SGI Legal says some lawyers ‘hope for the best’ when buying work from other firms

Law firm SGI legal has asked the Solicitors Regulation Authority (SRA) and professional indemnity (PI) insurers for better guidance about liability when buying work in progress from other law firms.

SGI argued that it is currently unclear when lawyers buying work in progress from another firm will be considered a successor practice, which makes them liable for any problems in the selling firm’s past.

In cases where the seller continues to trade, a successor practice issue will not arise.

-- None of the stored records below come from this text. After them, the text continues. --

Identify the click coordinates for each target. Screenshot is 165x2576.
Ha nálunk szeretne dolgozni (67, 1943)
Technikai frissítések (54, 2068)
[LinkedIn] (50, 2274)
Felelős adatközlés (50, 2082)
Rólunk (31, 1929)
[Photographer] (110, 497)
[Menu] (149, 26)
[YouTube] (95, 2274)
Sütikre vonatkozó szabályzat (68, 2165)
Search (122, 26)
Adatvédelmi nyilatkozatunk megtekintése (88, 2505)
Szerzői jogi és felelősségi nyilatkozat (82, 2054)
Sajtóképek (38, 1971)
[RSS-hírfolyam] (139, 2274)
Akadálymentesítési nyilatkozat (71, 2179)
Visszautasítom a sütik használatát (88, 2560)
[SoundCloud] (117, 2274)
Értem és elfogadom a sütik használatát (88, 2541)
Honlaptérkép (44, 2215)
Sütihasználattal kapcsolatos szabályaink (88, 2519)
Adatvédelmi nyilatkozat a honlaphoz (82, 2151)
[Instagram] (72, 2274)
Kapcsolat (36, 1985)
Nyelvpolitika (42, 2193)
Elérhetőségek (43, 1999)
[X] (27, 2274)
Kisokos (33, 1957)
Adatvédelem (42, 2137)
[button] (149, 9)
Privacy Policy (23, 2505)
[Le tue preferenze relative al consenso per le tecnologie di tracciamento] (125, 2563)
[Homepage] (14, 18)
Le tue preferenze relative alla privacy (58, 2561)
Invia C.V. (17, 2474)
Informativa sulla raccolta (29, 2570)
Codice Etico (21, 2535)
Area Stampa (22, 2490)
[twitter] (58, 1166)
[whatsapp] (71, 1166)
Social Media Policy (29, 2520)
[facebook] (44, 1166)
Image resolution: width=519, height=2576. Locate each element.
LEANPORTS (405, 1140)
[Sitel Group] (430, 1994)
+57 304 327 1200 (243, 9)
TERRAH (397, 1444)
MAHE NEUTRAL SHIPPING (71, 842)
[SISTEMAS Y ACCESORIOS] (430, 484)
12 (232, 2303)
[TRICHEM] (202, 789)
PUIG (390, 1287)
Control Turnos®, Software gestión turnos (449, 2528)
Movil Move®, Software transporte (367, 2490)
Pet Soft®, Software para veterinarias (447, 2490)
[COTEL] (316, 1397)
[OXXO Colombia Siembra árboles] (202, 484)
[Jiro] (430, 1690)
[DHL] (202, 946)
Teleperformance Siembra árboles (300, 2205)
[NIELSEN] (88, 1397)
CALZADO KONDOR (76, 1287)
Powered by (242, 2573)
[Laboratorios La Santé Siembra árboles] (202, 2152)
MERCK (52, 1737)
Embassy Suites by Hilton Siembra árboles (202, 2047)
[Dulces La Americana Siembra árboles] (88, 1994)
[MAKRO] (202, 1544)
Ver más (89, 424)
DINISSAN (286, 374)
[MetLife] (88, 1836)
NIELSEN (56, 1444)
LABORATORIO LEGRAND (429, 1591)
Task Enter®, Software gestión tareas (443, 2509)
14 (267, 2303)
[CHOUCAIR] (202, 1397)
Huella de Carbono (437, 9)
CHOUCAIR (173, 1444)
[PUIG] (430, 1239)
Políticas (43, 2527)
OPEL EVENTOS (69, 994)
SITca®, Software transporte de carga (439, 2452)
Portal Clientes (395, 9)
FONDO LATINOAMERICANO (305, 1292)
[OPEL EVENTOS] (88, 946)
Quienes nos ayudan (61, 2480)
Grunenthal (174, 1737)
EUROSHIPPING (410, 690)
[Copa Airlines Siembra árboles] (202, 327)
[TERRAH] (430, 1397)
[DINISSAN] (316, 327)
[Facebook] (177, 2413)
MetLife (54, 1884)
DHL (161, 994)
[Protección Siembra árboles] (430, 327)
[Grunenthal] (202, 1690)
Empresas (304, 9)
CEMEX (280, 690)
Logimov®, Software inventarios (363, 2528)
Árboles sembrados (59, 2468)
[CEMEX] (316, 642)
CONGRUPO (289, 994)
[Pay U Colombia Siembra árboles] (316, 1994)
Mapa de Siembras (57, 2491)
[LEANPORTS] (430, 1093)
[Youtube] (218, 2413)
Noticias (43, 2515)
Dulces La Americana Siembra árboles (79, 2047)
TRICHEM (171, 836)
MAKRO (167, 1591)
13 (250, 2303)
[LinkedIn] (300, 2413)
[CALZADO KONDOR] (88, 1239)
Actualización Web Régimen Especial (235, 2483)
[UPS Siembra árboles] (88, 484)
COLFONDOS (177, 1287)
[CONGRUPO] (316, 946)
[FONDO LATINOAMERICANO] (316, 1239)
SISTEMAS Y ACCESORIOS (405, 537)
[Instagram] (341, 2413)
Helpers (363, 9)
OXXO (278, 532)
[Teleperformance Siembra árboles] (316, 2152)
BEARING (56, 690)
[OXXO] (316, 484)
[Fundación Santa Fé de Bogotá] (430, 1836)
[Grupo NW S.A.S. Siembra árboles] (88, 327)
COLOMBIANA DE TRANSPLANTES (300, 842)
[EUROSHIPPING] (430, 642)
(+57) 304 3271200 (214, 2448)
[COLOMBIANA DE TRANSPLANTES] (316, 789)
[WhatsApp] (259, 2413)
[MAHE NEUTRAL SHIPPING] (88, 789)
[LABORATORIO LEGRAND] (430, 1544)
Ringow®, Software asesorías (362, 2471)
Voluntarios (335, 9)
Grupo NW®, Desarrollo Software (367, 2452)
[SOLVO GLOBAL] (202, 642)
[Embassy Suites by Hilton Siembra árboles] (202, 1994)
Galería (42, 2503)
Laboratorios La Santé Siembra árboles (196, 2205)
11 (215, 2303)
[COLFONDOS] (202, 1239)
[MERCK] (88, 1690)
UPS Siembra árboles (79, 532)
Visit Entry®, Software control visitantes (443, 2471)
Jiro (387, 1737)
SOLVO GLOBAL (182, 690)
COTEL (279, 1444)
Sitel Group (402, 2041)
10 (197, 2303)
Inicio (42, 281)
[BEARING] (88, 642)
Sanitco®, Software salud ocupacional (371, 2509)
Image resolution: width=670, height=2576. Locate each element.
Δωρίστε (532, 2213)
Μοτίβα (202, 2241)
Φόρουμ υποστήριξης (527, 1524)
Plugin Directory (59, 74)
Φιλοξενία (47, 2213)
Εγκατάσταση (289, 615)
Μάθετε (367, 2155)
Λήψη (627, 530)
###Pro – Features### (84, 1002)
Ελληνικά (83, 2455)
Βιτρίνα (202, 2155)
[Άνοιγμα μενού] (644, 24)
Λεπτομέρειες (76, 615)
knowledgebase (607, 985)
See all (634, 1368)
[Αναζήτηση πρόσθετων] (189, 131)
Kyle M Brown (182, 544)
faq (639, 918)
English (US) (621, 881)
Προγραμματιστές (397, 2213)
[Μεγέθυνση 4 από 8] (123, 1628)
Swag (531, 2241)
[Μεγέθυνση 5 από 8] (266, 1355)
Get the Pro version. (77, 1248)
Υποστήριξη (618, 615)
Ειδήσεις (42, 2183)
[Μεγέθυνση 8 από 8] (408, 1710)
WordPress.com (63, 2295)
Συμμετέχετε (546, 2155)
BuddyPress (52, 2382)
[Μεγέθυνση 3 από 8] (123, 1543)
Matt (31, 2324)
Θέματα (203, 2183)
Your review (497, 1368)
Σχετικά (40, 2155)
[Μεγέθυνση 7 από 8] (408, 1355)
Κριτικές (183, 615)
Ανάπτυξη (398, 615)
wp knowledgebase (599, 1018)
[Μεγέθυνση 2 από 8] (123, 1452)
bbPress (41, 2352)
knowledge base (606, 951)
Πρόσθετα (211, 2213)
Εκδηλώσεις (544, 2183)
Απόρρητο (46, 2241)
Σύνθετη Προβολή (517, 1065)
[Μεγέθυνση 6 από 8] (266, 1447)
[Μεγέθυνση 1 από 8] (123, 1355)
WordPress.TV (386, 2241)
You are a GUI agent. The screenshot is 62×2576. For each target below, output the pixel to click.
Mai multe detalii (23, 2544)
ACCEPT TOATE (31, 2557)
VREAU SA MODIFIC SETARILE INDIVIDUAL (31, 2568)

However, if the seller ceases to trade, which is common where the sale has been forced by financial stress, the buyer may be considered a successor practice and thus be liable for the seller’s problems.

SGI Legal managing partner Simon Gibson said: “The current guidance is extremely vague.

“The SRA and main indemnity insurers urgently need to provide much clearer guidance on this issue. It is in everyone’s best interests that acquiring firms understand the circumstances in which liability will arise for historic risk.

“It also allows insurers with exposure to acquisitive law firms to properly assess their risk and reserves with a degree of certainty. This is a time bomb sitting under too many firms and it needs to be resolved.”

He added that case law on the matter is fact-sensitive and so of limited value.

SGI Legal said the dangers have increased because of the increase in work in progress sales since the implementation of the Jackson legal reforms and the new RTA Portal fees.

Gibson said: “I have come across firms that buy the files and, with regards to mitigating the risk of becoming a successor practice, just hope for the best.”